Our deceased brother Refik was the first to be honored in Albania as Righteous Among the Nations by Yad Vashem. Now we both have been given the same honor for sheltering the family of Joseph Ben Joseph as well as the Mandil family. Under the Italian occupation Joseph worked for me [Hamid] in my clothing shop and Moshe Mandil worked in our brother Refik's photography studio. Both families were refugees from Yugoslavia.
With the coming of the German occupation in 1943 both Jewish families were moved to our family home in Krujë. Xhemal walked the parents night and day for 36 hours to our family home. We dressed them as villagers. Two days later we transported the children to Krujë. During the day we hid the adults in a cave in the mountains near our village. The children played with other children in the village. The entire neighborhood knew we were sheltering Jews. There were other Jewish families that were being sheltered. One day the Germans were conducting a house-to-house search looking for a lost gun.
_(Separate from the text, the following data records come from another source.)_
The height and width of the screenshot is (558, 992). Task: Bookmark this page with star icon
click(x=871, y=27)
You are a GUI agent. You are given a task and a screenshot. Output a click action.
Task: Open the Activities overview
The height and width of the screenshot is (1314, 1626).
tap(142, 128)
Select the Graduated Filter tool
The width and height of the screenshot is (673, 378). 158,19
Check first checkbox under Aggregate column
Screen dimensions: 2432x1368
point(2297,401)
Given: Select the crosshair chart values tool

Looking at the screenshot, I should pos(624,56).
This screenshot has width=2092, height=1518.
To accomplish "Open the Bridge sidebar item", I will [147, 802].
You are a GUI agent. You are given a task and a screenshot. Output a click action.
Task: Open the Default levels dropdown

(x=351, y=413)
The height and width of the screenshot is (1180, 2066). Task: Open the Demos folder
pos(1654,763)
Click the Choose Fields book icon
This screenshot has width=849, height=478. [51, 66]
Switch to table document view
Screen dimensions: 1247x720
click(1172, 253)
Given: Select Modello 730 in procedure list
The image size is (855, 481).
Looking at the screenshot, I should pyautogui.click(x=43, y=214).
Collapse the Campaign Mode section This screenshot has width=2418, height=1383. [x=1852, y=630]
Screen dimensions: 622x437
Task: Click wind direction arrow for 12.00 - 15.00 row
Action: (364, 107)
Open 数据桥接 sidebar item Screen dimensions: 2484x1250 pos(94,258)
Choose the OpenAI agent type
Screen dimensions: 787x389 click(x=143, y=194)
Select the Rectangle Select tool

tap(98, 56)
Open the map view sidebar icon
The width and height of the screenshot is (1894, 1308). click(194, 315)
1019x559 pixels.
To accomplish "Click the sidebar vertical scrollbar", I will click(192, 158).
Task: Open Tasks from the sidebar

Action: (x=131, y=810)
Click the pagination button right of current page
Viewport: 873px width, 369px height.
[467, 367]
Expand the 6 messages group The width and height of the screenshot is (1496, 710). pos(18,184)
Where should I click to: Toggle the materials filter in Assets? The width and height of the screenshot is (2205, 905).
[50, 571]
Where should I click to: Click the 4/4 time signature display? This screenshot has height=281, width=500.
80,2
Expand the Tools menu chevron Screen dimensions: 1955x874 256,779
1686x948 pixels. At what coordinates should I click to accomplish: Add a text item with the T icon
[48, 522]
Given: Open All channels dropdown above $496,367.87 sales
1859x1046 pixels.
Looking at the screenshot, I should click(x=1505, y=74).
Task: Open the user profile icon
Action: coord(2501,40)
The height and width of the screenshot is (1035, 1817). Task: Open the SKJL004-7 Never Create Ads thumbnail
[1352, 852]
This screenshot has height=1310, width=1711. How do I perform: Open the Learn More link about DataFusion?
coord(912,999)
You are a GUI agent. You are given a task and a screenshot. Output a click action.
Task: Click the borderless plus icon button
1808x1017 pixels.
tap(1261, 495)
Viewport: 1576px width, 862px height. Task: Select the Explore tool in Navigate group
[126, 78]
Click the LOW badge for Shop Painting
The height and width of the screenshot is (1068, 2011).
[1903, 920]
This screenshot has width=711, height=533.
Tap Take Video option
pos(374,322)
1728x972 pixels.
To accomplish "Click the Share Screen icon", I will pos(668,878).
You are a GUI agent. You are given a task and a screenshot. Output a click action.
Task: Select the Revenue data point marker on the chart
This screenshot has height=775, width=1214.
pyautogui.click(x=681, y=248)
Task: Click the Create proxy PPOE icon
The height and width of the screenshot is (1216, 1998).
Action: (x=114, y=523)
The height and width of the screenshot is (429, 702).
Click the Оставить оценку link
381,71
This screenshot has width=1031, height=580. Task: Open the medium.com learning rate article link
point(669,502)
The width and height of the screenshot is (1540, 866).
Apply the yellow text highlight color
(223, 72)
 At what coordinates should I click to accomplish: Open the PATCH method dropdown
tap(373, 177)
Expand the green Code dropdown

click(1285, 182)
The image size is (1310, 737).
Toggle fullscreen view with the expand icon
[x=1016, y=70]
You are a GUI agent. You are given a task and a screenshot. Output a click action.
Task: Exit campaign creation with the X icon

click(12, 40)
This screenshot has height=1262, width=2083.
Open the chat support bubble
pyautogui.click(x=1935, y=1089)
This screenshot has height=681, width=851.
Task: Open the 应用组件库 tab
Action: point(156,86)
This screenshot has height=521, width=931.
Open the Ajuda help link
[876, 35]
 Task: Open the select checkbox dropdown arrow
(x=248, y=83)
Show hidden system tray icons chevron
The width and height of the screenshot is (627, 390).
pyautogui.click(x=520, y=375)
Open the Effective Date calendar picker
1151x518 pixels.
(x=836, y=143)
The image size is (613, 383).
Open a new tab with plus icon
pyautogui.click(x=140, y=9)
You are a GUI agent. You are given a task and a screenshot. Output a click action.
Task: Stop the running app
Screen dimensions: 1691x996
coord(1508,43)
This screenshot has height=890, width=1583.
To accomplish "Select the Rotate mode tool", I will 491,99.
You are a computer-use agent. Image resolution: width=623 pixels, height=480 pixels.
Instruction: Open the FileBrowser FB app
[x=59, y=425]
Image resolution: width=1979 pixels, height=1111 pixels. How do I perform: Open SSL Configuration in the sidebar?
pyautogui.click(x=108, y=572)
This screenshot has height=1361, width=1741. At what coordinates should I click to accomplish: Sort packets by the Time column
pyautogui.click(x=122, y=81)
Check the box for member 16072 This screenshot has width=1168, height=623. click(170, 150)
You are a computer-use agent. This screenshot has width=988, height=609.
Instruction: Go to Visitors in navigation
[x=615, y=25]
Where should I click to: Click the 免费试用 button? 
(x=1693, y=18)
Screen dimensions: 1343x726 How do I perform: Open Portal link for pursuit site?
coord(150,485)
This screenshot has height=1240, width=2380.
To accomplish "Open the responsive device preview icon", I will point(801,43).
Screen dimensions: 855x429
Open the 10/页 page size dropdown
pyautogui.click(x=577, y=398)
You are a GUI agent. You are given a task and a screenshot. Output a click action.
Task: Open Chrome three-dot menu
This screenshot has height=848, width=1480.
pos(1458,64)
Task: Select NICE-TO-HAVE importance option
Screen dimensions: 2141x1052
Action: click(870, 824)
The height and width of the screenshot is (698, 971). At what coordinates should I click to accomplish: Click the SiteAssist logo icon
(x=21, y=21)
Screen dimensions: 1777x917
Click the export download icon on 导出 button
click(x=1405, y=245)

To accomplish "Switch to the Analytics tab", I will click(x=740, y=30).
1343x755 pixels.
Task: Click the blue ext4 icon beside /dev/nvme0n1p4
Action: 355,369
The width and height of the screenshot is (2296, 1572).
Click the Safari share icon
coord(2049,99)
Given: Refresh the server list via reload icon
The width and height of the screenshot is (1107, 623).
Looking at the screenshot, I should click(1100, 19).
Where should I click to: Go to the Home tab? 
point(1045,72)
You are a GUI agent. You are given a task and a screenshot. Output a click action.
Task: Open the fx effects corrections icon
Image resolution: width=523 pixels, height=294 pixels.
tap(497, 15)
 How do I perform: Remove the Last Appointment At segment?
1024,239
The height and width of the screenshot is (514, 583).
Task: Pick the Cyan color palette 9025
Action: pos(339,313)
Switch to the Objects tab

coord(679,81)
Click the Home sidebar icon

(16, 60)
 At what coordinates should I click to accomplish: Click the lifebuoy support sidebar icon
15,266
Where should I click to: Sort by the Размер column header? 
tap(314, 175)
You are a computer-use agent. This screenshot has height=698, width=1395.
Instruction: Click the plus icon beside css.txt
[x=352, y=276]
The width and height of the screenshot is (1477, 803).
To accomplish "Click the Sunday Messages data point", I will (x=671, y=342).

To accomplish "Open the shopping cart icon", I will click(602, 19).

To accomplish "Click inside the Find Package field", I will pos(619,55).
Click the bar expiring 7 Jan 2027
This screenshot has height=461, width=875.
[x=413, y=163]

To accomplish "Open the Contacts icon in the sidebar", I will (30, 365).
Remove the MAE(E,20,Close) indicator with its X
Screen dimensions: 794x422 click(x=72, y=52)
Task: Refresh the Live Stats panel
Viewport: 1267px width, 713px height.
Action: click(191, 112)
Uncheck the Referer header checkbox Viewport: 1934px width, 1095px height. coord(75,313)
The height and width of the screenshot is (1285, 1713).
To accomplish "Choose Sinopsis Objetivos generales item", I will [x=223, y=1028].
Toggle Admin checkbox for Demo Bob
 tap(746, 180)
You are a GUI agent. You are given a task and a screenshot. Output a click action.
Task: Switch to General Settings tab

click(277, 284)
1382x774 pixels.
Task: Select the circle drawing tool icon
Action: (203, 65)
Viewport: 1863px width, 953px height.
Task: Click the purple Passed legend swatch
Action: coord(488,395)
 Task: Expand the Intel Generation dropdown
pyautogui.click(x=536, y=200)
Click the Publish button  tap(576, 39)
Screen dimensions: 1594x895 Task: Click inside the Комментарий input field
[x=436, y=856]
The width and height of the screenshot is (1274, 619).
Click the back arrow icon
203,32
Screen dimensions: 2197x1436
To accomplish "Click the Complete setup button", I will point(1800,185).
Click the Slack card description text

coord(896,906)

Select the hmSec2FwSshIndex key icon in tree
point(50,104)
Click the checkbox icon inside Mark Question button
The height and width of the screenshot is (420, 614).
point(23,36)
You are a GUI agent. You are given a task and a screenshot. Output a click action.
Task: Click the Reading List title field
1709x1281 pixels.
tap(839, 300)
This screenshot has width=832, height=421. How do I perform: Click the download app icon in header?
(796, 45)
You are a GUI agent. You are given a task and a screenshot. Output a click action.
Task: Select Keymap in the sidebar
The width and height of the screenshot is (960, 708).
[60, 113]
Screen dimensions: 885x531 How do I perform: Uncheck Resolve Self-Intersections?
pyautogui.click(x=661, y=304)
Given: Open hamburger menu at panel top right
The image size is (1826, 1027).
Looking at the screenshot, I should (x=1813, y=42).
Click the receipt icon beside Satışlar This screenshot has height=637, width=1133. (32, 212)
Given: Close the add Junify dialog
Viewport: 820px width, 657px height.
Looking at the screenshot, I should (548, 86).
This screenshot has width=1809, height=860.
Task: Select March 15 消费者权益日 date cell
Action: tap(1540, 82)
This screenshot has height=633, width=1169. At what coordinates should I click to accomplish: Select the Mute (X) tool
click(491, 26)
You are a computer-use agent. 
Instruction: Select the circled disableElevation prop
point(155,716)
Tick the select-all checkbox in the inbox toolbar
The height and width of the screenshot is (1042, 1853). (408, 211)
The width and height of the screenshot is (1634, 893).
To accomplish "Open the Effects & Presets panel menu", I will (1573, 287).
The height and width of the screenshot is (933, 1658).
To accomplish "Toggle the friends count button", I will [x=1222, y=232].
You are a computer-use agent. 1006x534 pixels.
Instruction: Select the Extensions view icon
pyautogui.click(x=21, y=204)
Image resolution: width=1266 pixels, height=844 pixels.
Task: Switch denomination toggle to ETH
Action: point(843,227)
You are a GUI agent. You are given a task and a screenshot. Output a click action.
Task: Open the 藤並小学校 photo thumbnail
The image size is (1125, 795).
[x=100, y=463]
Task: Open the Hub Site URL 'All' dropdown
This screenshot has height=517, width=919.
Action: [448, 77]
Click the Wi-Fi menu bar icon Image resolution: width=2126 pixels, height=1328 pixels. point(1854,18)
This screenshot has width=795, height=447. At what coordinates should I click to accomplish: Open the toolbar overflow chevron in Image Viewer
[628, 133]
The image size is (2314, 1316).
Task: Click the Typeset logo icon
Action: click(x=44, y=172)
They never found the gun and executed the soldier who lost it.
We sheltered the Jews for nine months, until liberation. We lost all contact with the Ben Joseph family. They left for Yugoslavia too early and we fear that the retreating Germans may have killed them. The Mandil family also left for their home in Yugoslavia. Our brother Refik visited them, after the war, and studied photography with Moshe. The Mandil family subsequently immigrated to Israel.
Four times we Albanians opened our doors. First to the Greeks during the famine of the World War I, then to the Italian soldiers stranded in our country after their surrender to the Allies, then the Jews during the German occupation and most recently to the Albanian refugees from Kosovo fleeing the Serbs. Only the Jews showed their gratitude.
Story as told by Hamid Veseli and Xhemal Veseli
On May 23, 2004, Yad Vashem recognized the brothers Hamid and Xhemal Veseli as Righteous Among the Nations.